First, it is important to understand the basics. The list price is the price listed in the catalog, or in the direct advertisement. However, discount pricing is when prices are lowered below the list price, typically for a special promotion or occasion. Buying in bulk is just what it sounds like, allowing customers to purchase in larger volumes to receive a price reduction.
Moving beyond the basics, there are a number of other pricing strategies that firms commonly use. Market penetration is when prices are kept as low as possible to attract customers who may otherwise not be interested or to attract those away from competitors. Competitive pricing is when the price remains closely in line with competitors price so as to remain competitive in the market. Loss-leader pricing is when prices are kept below cost in order to attract customers, and then relying on additional sales of other items or services to offset the loss.

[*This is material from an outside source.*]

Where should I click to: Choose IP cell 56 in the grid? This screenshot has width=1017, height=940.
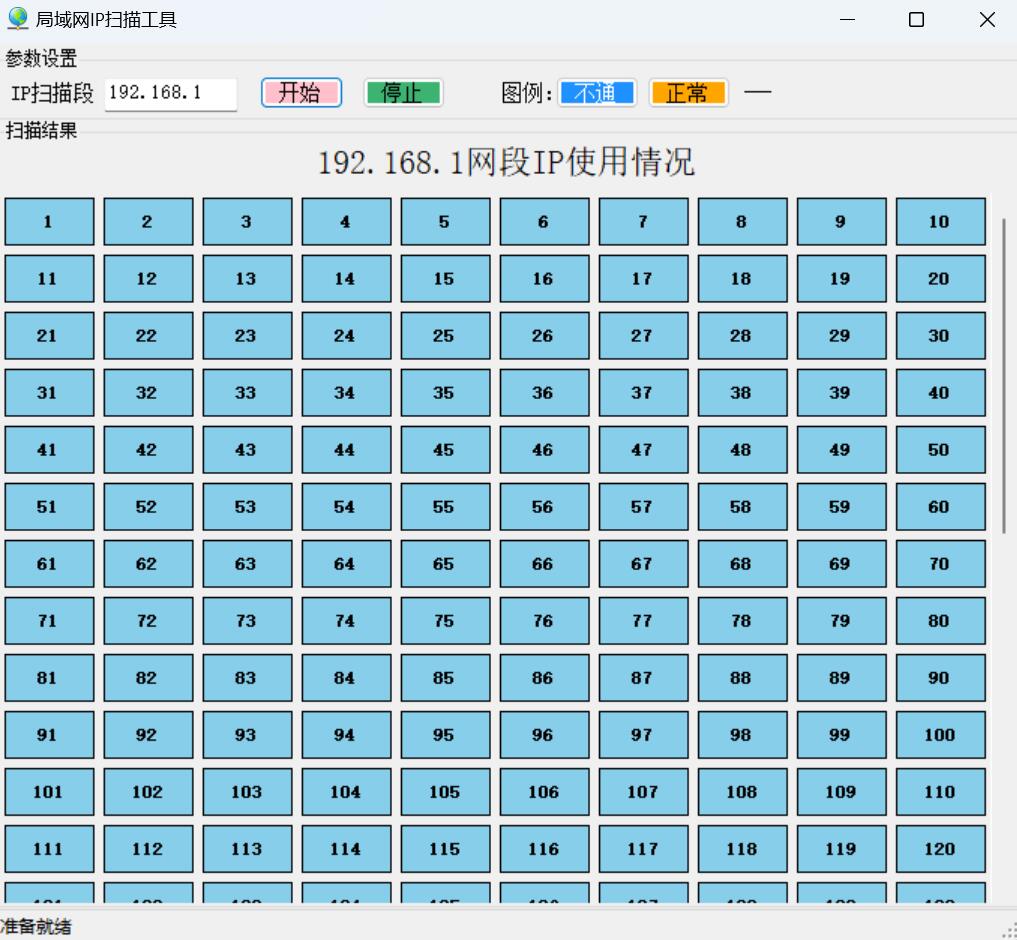(544, 507)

Psychological pricing is when the prices are set in certain patterns, adjusting to consumers mindsets. For example, a price of $4.99 is seen as more attractive than $5.00, as the consumer may believe they are getting a better deal. Similarly, odd-even pricing is when prices are set at a value just below a round number, often discounting some amount. Pool pricing is when a bundle of items or service are sold together at a discounted rate, allowing customers to save money if they purchase the bundle rather than each item individually.

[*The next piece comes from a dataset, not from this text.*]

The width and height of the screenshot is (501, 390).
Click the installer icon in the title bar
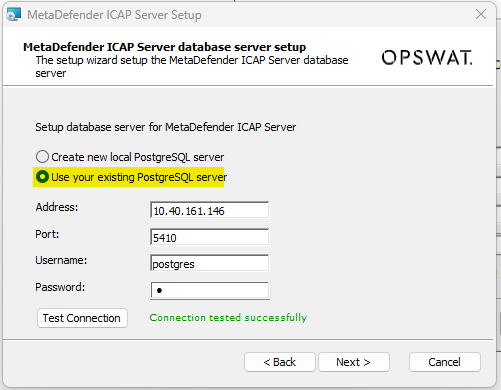coord(14,15)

Finally, as technology advances and changes, so does pricing. Dynamic pricing can adjust the price of an item or service depending upon demand and supply characteristics. For instance, an airline may have a different price on a flight from NY to LA depending on how full the flight is. Furthermore, international pricing scenarios add a complex layer of decisions when deciding on how best to price a product or service.
In conclusion, product pricing is an important part of any business, and a number of decisions must be made when establishing the pricing for ones products and services. By understanding the various pricing strategies that are available, as well as the context of the market in which one operates, one can make an informed decision which can lead to increase profit, customer loyalty, and brand image.